# coffee mouthfeel



## coffey (Oct 10, 2008)

Hi everyone, I am new here. Nice to meet you guys. Lately I have been very interested in coffee mouthfeel and also wish to ask you guys what terms people would like to use to describe their loved coffees.

Thank you


----------



## chrisweaver_barista (Jun 14, 2008)

Well, as you can imagine, its the impression that we get from the coffee in our mouths, ignoring the flavours and aromas.

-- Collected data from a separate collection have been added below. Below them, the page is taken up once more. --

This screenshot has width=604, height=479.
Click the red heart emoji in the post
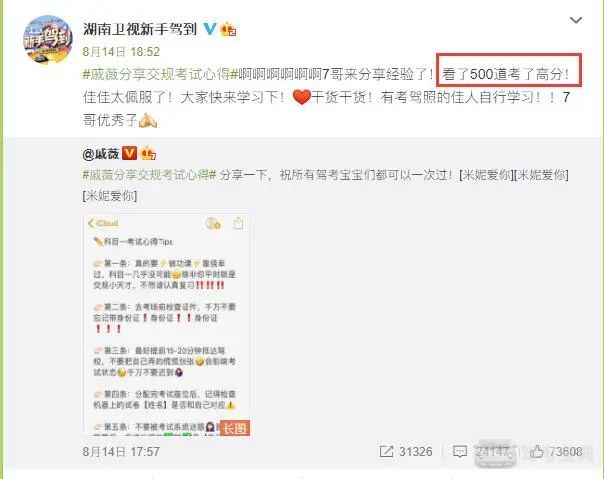tap(301, 97)
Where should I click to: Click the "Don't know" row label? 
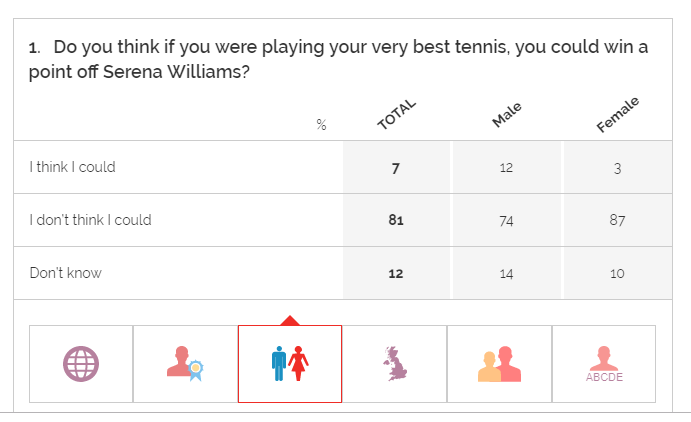click(x=65, y=273)
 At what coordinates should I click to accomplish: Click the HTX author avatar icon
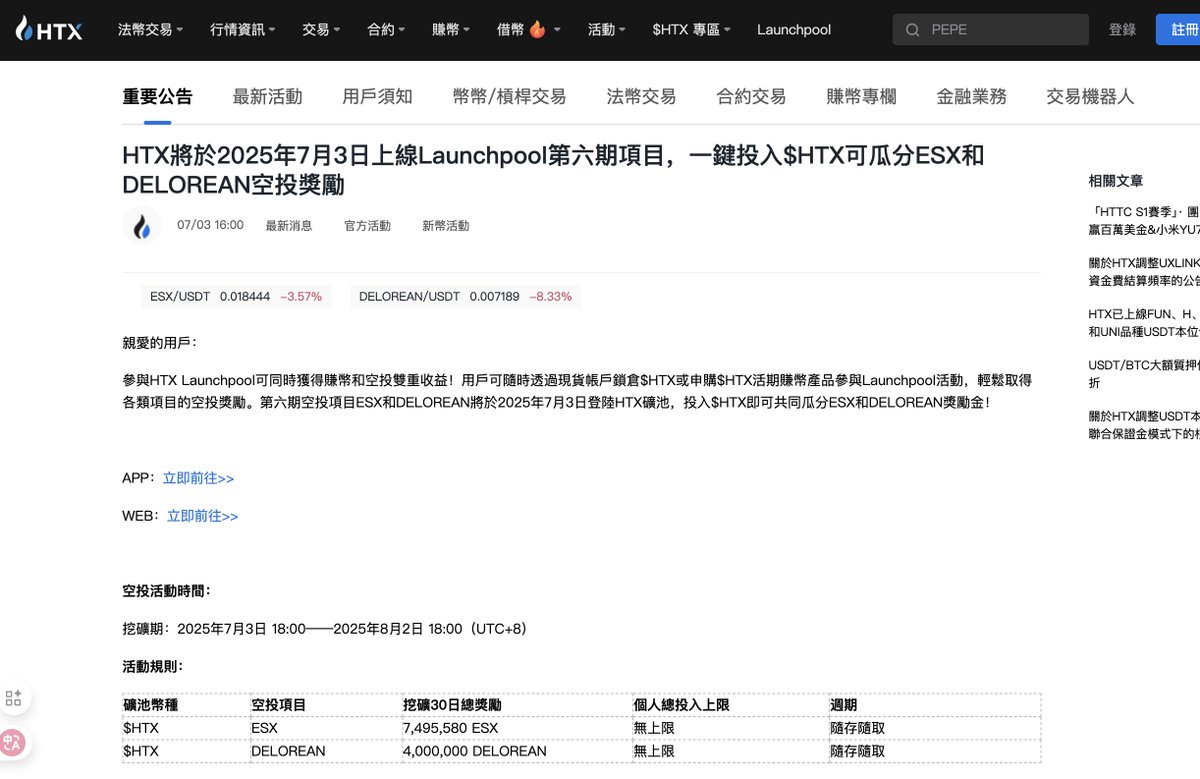142,226
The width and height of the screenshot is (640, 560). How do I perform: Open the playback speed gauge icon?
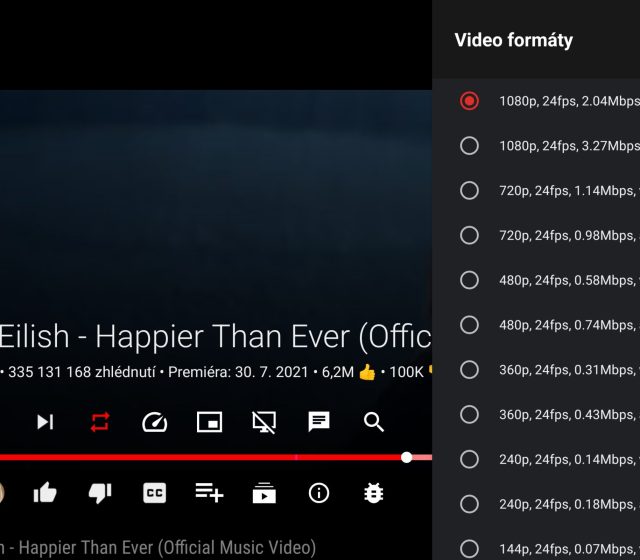(x=155, y=422)

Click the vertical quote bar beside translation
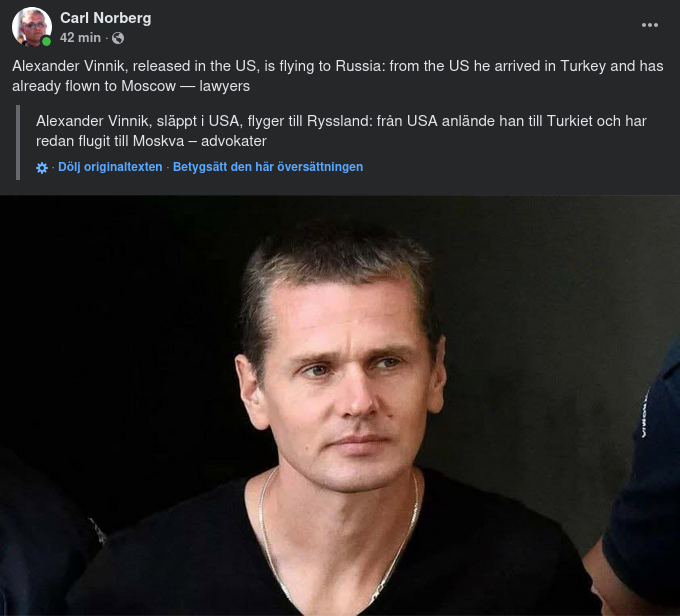(x=18, y=142)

A great way to do it, is to take a big mouthfull, and see how it runs off your tongue, it might feel syrupy, like honey, more watery, big, small, etc.

Chris


----------



## Glenn (Jun 14, 2008)

You may find the Coffee Wheel useful when coming up with descriptive words

Coffee Wheel

This follows a similar convention to wine tasting


----------



## chrisweaver_barista (Jun 14, 2008)

Cheers Glenn! Been looking for a copy of both of those!

In regards to both those taste wheels, I just wanna say, developing a pallete is hard, everyone can taste and smell, but putting it into words is a challenge, best thing to do... SMELL EVERYTHING, any food drink or anything, get your nose in, smell it, and remember it!!

Chris


----------



## coffey (Oct 10, 2008)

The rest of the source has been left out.